Extend the email thread about the IPv10 draft below, starting right after its last sentence.

> Quoted text:
______
>> It takes many types of engineer to design the Internet, some will be good at 
>> somethings, others will have complementary skills. What is important is that 
>> as a team we create a design that meets the requirement.

And this is what I ask for.

>> To suggest that absence of a particular skill disqualifies an individual 
>> from participating is one of the most counter-divestity things I have heard 
>> on this list.

Shouldn’t be one man show.

We cannot repeat that millions of time, someone should run STP please ☺

Khaled Omar

From: Int-area <[email protected]> On Behalf Of Stewart Bryant
Sent: Thursday, September 17, 2020 6:12 PM
To: Ted Lemon <[email protected]>
Cc: int-area <[email protected]>
Subject: Re: [Int-area] IPv10 draft (was Re: FW: [v6ops] v6ops - New Meeting 
Session Request for IETF 109 - IPv10)


If you can’t write code, what business do you have proposing standards? 
Proposing standards is an additional skill on top of network programming, not a 
separate skillset.
______
> Excerpted records:
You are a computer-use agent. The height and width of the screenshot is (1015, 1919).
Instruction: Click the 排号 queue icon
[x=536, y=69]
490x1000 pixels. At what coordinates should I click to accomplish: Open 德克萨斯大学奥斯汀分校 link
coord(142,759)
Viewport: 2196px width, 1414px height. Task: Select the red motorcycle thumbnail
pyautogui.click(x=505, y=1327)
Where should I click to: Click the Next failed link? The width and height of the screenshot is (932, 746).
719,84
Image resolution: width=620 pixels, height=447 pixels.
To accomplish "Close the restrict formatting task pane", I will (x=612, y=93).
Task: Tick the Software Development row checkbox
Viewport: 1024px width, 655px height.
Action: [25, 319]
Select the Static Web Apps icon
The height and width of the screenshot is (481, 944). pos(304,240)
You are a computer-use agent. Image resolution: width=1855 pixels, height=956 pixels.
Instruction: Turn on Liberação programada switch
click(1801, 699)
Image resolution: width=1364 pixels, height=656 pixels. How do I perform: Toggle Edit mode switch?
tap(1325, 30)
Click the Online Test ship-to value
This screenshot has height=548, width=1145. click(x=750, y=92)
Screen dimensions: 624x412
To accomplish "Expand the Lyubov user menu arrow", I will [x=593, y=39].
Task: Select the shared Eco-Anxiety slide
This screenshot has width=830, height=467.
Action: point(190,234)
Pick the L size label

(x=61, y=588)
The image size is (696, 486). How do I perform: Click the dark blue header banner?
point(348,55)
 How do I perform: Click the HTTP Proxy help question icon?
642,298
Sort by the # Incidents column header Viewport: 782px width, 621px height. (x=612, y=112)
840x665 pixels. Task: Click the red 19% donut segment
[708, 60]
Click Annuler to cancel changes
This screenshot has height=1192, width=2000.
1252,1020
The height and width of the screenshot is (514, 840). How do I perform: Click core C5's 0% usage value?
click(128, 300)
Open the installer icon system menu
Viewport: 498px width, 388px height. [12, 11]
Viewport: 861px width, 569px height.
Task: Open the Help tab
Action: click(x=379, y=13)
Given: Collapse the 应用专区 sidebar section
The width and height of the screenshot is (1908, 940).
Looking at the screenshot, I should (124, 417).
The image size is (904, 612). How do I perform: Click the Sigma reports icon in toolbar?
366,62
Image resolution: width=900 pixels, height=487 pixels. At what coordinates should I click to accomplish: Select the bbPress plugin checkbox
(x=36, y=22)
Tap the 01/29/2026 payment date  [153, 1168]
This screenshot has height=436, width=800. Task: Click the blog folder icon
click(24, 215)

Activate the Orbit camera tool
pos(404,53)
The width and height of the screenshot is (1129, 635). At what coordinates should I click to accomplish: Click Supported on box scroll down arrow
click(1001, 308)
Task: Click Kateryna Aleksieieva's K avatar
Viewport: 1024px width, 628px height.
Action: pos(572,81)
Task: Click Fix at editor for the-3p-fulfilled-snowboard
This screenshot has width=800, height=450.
______
> Result below:
That is an opinion. I am not sure it is correct, or necessary to express it. It 
is not one that I agree with.

It takes many types of engineer to design the Internet, some will be good at 
somethings, others will have complementary skills. What is important is that as 
a team we create a design that meets the requirement.

To suggest that absence of a particular skill disqualifies an individual from 
participating is one of the most counter-divestity things I have heard on this 
list.

My concern at that remark should not be taken as an opinion one way or the 
other on the protocol proposal we are discussing.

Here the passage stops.